Yeah, so we don't differentiate. We support all the patients, whether they are on vial or on self-ject. But it's mainly around the nursing support when patients start. When a patient starts on a vial, there is a little bit more involvement in teaching them how to draw the drug from the vial and inject them to themselves. Where on Celsius, that is so much significantly easier. We still have the nurse support around that. But that's probably the single most differentiated issue between the vial and the Celsius. It is simpler to treat with Celsius than it is with a vial going forward.

Okay, great. There's a lot of commentary out there about tariffs and Ireland and, I guess, attacking the tax system that is coming out of Ireland. We'd love to just get your thoughts on what you're seeing. I know it's early. We don't have a lot of details, but I'd love to hear your thoughts on what you're trying to do to circumvent any of these challenges.

Yeah, it's Brian. I'll jump in there and Siggy add on. As far as the tariffs, when we kind of looked at it, you know, we feel like we're in pretty good shape and don't have a ton of exposure. You know, we have some inputs into our APAP business coming from XUS. We manufacture the bulk API for AXR, but not a lot of exposure. I think your question hinted at the IP structure. Our IP is largely held offshore, but we're an Irish company. We have significant substance in Ireland, including a plant where we manufacture the API for our largest product. This is my view. For them to eliminate that type, it's probably... That type of structure, it would take probably more of an act of Congress, but we don't necessarily see a lot of tariff exposure for us right now.
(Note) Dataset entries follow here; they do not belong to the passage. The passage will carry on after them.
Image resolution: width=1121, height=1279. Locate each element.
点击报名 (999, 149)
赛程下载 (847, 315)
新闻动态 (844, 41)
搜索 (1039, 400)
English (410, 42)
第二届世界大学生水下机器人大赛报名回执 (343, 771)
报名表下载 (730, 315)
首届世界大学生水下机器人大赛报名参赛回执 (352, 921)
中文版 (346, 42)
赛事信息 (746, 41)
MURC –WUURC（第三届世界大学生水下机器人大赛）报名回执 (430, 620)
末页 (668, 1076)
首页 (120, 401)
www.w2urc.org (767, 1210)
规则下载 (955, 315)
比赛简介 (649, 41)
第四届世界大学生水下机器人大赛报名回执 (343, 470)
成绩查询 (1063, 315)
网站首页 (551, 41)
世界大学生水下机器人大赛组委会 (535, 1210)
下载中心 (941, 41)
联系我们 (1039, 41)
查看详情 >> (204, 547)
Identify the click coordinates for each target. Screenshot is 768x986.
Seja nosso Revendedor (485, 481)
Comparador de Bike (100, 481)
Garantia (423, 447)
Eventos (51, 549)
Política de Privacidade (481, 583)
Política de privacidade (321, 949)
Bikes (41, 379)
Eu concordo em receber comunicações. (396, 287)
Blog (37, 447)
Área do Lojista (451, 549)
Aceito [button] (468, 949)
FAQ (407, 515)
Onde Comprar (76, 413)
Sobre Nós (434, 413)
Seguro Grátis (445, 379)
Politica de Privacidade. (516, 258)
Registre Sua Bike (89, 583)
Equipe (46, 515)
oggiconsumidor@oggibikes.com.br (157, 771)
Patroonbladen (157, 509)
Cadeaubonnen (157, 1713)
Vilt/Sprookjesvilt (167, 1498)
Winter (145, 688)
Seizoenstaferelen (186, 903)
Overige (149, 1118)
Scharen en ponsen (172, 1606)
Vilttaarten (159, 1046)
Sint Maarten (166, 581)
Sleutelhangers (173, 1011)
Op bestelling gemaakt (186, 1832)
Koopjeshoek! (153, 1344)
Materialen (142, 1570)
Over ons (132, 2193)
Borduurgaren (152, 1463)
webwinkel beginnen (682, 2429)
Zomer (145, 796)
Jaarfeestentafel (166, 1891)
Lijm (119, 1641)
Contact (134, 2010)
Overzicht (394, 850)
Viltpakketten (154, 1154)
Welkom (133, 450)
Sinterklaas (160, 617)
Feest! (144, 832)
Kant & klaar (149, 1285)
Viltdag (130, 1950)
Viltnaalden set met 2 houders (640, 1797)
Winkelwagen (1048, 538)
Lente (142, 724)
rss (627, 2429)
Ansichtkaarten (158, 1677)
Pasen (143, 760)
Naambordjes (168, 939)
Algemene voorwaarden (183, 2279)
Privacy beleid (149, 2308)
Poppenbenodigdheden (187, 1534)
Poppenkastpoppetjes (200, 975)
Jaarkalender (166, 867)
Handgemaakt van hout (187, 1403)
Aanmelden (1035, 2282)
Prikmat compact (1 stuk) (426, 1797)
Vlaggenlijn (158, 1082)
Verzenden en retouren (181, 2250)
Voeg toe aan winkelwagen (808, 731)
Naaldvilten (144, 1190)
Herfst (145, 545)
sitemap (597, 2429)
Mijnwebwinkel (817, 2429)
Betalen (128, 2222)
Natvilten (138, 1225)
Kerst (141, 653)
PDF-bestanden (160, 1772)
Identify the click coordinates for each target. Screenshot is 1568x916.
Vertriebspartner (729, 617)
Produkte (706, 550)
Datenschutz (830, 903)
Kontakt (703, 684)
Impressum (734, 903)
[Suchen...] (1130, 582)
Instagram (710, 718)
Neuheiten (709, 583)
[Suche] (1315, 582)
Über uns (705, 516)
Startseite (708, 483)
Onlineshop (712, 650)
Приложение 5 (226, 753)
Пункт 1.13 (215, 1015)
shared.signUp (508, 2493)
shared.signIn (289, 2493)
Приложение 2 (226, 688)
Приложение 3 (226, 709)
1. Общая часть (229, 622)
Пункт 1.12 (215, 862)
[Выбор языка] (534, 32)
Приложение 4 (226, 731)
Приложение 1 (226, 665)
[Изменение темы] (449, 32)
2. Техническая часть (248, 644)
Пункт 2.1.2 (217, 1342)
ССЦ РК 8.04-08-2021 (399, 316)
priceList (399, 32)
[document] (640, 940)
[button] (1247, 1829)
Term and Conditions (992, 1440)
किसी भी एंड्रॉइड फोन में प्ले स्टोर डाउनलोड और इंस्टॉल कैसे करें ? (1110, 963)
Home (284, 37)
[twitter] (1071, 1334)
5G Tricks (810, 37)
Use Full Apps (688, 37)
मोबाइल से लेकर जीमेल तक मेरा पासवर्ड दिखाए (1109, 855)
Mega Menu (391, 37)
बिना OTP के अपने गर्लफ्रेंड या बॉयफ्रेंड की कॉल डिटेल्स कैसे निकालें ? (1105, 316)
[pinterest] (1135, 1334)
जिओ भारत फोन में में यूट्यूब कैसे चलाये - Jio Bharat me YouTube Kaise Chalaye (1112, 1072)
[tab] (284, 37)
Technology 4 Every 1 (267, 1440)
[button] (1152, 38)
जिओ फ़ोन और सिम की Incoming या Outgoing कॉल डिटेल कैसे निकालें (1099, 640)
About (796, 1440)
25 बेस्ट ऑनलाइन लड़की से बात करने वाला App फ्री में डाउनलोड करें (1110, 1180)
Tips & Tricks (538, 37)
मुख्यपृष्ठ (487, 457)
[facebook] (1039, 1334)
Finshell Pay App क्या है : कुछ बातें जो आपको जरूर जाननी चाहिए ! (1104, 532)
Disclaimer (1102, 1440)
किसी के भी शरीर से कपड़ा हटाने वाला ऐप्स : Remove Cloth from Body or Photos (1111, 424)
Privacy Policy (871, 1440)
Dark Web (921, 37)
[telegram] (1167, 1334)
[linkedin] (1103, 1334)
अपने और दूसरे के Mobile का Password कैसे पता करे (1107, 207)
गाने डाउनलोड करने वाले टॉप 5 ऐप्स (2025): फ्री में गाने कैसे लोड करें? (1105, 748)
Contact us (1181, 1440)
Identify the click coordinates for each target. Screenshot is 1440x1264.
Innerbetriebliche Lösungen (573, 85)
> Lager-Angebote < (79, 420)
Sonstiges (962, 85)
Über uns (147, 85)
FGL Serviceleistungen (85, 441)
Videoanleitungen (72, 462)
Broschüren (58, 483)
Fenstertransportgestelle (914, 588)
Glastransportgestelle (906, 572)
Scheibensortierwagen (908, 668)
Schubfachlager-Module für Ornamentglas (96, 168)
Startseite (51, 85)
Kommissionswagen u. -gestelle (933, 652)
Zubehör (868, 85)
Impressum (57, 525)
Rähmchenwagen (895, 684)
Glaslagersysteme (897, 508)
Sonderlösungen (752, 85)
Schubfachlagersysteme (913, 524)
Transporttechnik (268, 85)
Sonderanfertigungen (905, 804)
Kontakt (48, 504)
Obviously, we aren't sure exactly where the tariffs are going to find the land either, so there's a lot of uncertainty there.

Yeah, the difference, I think, between us and many other companies here in the U.S. is we have most of our manufacturing in the U.S., So the generic finished-dose manufacturing is in the U.S. The API, more than 50% of the API we manufacture ourselves for our generics business, which is in St. Louis, in North Carolina, and Greenville. So that changes the pictures on the tariffs. Yes, some of the staffing material for our API, we might have to bear tariffs on that, but overall... we feel the company is in a good shape if the tariffs come through.

If I could just squeeze one in. So just given the fact that you have a lot going on in the U.S., can you just walk us through or quantify the tariff tailwind as it relates to the APAP and API business?

Yeah, it's difficult to do the tailwind. But, you know, I think how we position things is, you know, like with all our generics, our manufacturer up in Hobart, New York, where with most of our competitors, although not on controlled substances, in the generic industry, a majority of the volume is manufactured outside of the U.S. So I think overall we are in well-decision from that point of view more than anything else, but to go further than that is probably not wise because there's so, as you started your question, there's so many uncertainty around what the administration will do going forward, but we feel With the infrastructure that we have, we are well-positioned whatever comes down the road.

Great. Thank you.

Thank you. And I would now like to hand the conference back over to Gerard Muechner for closing remarks.

Yeah. Thanks, Operator. And thanks again for joining us all today. We look forward to engage with you in the coming days a week ahead. If you have any questions, the best way to get a hold of us is via email at and we will work with you to get back to you and set up investor meetings. But thanks a lot for all of you to join us today. Thank you.

This concludes today's conference. Thank you for participating. You may now disconnect. Everyone have a great day.